Questionada sobre a possibilidade de a parceria com Gil continuar, ela não esconde o desejo de que isso ocorra. “Talvez compor mais canções. Já falei com ele sobre isso. Mas ele agora está cheio de coisas para fazer. Tem as comemorações do aniversário de 80 anos no ano que vem, agora Gil é acadêmico... Na verdade, ele sempre teve muito o que fazer”, afirma, referindo-se à recente eleição do compositor para a Academia Brasileira de Letras.

Ao comentar os shows na Europa, Adriana destaca os protocolos de segurança, que variavam de acordo com cada país. “Em alguns teatros, seguia-se o distanciamento social.

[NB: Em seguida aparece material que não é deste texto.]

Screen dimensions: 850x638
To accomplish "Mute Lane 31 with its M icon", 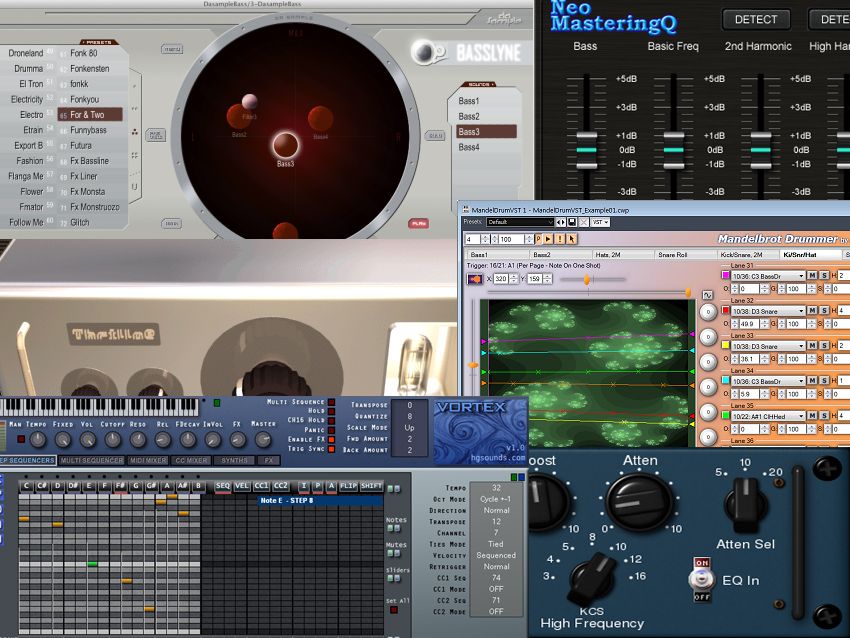I will pos(810,275).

Em outros, não, até porque cada país tem lidado com essa questão de um jeito diferente.”





O aumento ou a queda de casos de COVID-19 ainda é “muito dinâmico”, diz a cantora e compositora. “Por isso, ainda temos que tomar muito cuidado. Tanto na turnê do (álbum) 'Margem', que realizamos no final do ano passado, em Portugal, quando nesta turnê com o Gil, em que ficamos 50 dias fora, ninguém ficou doente, ninguém pegou COVID. Isso dá uma alegria. Dá a sensação de que é possível”, ela conta.

TRAGÉDIA

Em uma das apresentações na cidade portuguesa de Braga, Gil e Adriana Calcanhotto estavam se preparando para subir ao palco quando receberam a notícia da morte de Marília Mendonça (1995-2021), aos 26 anos, em acidente aéreo que matou outras quatro pessoas em Minas Gerais. Naquela noite, os artistas dedicaram as respectivas apresentações à Rainha da Sofrência, como Marília era conhecida.

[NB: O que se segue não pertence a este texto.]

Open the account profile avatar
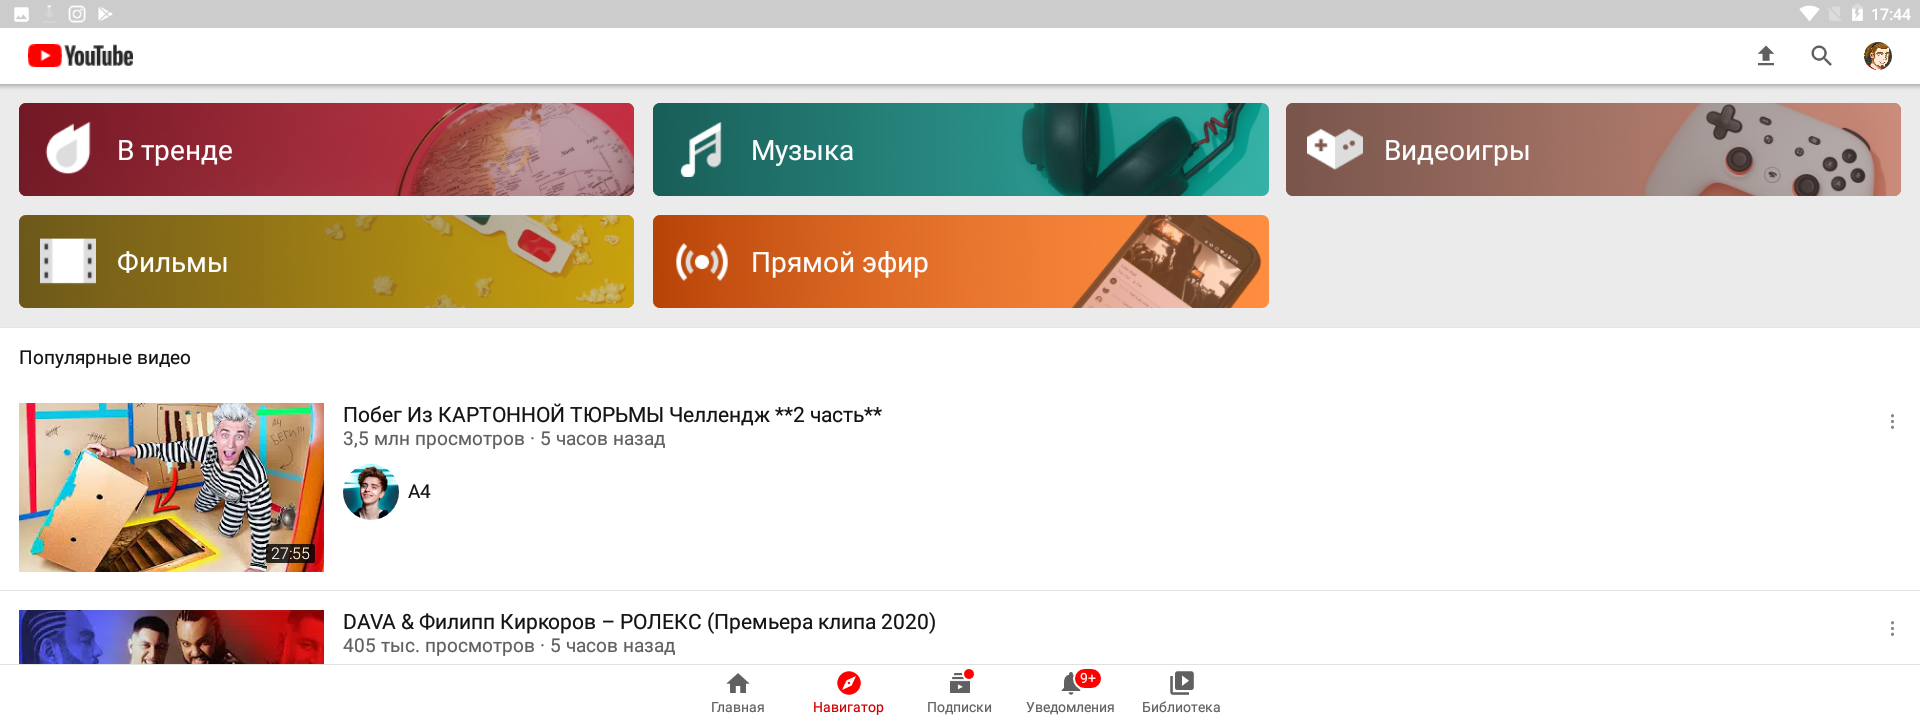The height and width of the screenshot is (720, 1920). (1878, 56)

“Foi uma coisa muito trágica, muito triste”, afirma Adriana. “Ela fez um negócio que ninguém tinha feito antes, uma coisa original, uma coisa corajosa. Tinha uma escrita original, que partia do universo machista da música sertaneja, ela se colocava como mulher dentro das canções de uma maneira como nenhuma outra mulher tinha se colocado antes. Marília deixou um legado muito interessante, como obra e como atitude.”





Com a retomada dos shows, Adriana segue na estrada até o final do mês. De Belo Horizonte, vai para Salvador, onde se apresenta no Teatro Castro Alves no sábado (20/11) e no domingo (21/11). No dia 23, será a vez do Rio de Janeiro; no dia 27, ela vai cantar em São Paulo ao lado de Maria Luiza Jobim, filha de Tom Jobim (1927-1994), e da Orquestra Jazz Sinfônica.

“Ter agenda de shows para cumprir dá um sossego e um sentimento de esperança. Ainda mais porque a gente não trabalha sozinha, temos um monte de gente que depende desses shows. Depois de tanto tempo (sem shows), é uma alegria. Presencial é uma coisa muito legal”, comemora.

ADRIANA CALCANHOTTO VOZ E VIOLÃO

Show nesta sexta-feira (19/11), às 21h, no Palácio das Artes (Avenida Afonso Pena, 1.537, Centro). Plateia 1: R$ 170 e R$ 85 (meia). Plateia 2: R$ 160 e R$ 80 (meia). Plateia superior: R$ 120 e R$ 60 (meia). À venda na bilheteria da casa e no site Eventim. Informações: (31) 3236-7400.